Stored items
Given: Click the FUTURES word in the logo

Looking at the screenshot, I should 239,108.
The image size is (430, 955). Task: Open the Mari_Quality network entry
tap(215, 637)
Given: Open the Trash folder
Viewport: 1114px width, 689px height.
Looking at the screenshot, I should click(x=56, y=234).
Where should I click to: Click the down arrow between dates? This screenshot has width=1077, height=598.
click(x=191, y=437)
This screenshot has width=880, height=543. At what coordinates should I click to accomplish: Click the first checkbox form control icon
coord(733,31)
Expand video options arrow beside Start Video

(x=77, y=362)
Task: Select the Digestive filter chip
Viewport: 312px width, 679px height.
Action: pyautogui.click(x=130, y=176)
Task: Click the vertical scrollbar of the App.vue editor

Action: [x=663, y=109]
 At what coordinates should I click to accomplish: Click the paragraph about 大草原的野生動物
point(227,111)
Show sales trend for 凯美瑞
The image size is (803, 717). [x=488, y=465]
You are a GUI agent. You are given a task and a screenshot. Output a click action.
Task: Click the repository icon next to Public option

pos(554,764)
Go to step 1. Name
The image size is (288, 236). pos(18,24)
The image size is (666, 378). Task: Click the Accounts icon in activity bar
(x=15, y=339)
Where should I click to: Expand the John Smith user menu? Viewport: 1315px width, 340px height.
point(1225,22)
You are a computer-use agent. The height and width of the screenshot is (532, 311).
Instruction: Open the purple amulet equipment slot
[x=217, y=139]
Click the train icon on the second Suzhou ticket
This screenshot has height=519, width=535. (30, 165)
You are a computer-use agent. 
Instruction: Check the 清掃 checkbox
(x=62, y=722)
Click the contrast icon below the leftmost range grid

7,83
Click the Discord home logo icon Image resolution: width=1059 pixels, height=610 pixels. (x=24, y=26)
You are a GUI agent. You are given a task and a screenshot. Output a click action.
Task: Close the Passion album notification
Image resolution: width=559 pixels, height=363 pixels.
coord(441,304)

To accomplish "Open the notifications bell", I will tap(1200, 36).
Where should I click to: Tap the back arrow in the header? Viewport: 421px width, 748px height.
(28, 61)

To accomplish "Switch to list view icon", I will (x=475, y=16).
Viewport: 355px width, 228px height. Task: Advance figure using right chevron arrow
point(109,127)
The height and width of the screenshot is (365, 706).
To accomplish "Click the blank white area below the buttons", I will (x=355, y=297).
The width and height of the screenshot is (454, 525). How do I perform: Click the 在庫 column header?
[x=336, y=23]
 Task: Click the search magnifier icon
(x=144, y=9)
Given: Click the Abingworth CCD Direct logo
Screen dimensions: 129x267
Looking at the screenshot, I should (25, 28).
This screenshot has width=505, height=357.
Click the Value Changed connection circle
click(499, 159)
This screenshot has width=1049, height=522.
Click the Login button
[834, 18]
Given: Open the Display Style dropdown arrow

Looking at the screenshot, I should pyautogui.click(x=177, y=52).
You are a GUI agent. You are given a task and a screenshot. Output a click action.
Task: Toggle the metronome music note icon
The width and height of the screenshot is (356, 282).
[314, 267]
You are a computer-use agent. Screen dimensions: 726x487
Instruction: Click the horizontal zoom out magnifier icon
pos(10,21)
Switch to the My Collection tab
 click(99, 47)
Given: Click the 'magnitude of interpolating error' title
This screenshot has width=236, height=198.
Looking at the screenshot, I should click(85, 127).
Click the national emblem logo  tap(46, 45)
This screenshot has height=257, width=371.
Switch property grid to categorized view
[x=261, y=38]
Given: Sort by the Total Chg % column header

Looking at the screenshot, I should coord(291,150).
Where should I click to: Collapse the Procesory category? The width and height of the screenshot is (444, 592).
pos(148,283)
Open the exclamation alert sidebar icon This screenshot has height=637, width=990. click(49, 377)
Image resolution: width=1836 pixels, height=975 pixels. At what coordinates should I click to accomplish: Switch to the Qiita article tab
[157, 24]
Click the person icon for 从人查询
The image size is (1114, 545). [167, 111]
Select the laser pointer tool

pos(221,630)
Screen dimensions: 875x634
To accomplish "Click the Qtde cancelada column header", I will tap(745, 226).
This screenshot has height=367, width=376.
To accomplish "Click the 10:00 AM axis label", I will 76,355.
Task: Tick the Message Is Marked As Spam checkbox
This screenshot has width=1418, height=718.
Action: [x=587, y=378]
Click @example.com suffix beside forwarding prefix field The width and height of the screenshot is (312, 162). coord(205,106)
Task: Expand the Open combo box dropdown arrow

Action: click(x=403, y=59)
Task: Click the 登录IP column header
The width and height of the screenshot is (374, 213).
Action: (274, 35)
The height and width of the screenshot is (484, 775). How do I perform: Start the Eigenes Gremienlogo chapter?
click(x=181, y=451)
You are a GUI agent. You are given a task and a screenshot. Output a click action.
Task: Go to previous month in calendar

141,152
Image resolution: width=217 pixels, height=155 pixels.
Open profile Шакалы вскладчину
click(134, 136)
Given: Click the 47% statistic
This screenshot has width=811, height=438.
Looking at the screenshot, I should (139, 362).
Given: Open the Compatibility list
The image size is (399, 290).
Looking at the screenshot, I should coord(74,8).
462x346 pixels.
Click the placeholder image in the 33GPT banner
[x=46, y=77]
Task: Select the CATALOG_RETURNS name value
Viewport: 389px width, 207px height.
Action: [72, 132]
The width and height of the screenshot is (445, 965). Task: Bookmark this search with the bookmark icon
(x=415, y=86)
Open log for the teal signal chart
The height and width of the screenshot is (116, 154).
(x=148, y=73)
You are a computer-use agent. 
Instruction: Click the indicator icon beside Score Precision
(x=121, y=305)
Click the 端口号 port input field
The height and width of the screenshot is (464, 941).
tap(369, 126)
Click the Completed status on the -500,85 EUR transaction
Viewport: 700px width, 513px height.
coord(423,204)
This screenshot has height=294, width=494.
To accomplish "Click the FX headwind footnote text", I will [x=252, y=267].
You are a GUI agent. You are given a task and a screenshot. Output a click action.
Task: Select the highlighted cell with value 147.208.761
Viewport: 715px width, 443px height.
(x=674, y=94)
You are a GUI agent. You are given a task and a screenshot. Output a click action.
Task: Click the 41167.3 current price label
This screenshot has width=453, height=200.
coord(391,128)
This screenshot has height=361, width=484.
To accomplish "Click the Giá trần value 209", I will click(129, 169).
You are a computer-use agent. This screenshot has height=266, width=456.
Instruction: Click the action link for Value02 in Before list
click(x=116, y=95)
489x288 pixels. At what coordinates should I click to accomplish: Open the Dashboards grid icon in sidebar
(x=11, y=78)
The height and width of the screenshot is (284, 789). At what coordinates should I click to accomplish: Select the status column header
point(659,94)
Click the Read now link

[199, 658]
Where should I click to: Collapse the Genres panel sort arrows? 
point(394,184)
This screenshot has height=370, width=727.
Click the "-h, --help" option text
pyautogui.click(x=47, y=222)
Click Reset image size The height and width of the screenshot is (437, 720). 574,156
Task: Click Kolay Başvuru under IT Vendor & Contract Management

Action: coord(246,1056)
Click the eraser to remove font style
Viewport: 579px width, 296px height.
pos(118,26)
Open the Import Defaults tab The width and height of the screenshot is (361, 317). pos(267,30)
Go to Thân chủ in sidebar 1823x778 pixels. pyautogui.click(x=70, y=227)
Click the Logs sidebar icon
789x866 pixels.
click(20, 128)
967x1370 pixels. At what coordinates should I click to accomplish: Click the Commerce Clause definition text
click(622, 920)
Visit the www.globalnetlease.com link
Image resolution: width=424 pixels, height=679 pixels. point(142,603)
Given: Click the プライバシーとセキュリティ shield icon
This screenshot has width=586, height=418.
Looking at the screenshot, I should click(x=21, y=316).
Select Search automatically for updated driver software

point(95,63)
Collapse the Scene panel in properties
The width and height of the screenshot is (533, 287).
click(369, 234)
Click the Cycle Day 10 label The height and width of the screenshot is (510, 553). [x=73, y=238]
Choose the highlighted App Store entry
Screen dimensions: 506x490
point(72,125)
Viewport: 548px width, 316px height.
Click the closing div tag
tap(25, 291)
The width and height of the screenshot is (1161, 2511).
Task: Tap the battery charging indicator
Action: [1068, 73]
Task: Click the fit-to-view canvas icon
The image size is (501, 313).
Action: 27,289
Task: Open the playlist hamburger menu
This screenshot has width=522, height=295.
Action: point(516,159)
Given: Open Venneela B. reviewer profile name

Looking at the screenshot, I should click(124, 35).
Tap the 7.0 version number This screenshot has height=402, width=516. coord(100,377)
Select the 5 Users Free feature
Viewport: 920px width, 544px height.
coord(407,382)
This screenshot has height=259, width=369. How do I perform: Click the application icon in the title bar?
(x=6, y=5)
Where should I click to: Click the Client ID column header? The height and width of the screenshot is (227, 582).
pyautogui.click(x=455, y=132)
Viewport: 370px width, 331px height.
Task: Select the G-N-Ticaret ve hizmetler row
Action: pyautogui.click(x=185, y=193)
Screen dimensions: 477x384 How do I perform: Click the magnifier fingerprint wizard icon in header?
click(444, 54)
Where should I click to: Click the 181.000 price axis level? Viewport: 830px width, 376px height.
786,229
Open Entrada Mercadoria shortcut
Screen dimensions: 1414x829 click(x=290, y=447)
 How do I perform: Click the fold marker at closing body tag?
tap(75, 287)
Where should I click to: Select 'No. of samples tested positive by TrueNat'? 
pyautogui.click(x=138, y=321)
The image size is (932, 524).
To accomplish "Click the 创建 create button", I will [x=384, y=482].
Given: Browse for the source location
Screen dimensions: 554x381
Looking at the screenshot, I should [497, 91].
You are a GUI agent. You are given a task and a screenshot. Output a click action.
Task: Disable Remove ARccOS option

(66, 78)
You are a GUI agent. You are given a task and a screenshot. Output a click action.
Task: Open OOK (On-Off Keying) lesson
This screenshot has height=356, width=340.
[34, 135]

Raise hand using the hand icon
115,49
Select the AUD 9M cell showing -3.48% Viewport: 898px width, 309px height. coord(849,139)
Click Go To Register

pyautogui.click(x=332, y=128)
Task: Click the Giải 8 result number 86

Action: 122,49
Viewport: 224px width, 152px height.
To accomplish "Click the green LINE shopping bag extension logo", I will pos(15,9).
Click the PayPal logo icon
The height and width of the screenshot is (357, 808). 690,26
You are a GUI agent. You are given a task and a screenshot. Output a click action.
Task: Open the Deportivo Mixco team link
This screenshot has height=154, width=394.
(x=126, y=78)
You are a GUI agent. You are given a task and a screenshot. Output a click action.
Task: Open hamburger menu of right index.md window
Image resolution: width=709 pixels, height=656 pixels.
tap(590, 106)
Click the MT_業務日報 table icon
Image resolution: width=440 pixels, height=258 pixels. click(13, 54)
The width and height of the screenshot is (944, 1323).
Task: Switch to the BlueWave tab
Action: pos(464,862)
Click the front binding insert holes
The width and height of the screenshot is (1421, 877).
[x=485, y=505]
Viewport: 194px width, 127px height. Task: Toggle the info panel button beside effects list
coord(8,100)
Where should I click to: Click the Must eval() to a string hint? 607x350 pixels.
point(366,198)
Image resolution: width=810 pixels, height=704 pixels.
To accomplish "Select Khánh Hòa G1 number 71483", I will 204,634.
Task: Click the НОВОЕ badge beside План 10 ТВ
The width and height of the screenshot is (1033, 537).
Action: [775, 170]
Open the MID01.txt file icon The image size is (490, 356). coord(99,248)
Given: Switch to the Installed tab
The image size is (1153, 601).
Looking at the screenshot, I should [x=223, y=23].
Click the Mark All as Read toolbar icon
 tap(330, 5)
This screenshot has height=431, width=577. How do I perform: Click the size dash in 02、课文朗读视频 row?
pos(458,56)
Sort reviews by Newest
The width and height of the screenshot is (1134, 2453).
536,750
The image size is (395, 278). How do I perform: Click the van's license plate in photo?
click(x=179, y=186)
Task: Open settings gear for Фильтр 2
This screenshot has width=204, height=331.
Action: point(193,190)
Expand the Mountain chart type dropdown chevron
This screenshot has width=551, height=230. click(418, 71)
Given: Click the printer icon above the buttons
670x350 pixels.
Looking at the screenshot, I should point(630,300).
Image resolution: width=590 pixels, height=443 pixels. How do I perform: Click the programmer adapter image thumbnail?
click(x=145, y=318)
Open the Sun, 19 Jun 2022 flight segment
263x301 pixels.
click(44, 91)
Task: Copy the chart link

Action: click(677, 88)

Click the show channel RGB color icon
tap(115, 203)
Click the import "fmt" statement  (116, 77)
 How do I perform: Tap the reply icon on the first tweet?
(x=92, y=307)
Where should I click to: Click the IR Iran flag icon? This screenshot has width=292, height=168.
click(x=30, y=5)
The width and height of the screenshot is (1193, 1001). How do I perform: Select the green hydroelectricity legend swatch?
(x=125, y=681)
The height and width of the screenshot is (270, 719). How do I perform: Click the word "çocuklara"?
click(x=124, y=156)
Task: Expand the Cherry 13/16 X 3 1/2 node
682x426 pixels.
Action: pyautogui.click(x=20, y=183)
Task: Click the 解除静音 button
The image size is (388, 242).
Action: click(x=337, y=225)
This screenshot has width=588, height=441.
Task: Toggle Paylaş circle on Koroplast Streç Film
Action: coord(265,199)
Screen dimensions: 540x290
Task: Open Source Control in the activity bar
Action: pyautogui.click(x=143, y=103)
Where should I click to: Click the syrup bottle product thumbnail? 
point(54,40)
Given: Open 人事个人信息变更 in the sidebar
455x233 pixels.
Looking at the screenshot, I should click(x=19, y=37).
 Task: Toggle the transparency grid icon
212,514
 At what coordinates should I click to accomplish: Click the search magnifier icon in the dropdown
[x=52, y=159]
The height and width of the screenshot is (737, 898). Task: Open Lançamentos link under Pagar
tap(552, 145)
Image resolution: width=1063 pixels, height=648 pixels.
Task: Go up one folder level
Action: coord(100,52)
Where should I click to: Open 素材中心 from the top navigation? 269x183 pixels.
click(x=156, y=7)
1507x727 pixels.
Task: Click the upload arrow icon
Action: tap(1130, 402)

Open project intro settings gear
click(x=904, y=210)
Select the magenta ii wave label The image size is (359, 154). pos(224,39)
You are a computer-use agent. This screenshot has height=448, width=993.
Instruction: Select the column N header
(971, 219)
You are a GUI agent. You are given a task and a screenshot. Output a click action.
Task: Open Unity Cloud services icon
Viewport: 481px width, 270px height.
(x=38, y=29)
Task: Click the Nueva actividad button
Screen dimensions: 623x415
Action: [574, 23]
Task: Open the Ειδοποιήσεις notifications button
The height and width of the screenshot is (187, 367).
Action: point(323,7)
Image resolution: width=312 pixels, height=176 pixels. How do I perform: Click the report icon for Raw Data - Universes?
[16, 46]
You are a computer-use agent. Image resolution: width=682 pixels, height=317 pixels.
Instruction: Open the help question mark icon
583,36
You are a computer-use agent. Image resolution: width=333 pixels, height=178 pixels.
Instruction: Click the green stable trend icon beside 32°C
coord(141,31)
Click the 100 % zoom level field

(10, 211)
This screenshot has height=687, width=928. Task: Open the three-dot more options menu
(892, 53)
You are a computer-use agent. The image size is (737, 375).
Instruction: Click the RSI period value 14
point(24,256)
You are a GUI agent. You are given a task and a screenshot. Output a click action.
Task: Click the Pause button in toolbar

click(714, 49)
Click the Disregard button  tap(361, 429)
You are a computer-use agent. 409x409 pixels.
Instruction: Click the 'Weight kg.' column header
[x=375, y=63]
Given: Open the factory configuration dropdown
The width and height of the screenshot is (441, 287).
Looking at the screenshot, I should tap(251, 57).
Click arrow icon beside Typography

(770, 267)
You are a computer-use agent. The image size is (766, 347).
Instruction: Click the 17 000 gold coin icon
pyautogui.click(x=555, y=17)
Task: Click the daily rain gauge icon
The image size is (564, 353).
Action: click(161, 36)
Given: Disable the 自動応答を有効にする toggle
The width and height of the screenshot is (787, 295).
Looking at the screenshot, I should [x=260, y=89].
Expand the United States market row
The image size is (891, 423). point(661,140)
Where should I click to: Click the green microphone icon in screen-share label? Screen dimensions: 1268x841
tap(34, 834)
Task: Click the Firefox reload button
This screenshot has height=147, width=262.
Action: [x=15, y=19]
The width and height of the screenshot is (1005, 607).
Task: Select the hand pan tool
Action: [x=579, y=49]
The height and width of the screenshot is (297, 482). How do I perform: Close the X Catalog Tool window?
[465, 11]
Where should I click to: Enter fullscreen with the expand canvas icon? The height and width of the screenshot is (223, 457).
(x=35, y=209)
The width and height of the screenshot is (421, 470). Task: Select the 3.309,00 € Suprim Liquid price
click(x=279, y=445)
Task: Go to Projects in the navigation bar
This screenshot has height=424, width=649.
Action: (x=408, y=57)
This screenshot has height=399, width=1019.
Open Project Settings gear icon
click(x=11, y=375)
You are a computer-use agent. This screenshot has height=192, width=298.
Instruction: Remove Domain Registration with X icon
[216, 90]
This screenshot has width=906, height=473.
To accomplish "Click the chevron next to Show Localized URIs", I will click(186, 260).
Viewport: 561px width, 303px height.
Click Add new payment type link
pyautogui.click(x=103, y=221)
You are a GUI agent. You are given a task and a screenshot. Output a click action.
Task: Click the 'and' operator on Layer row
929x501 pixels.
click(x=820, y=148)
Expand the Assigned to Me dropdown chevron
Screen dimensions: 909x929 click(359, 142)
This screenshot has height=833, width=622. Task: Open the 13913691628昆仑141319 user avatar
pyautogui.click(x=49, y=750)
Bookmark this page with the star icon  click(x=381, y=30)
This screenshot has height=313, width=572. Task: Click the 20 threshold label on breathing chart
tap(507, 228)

=== PROBLEM TO WORK ON ===
Find how many lines of the entries contain "cell". Respond with the number only.

=== YOUR SOLUTION ===
2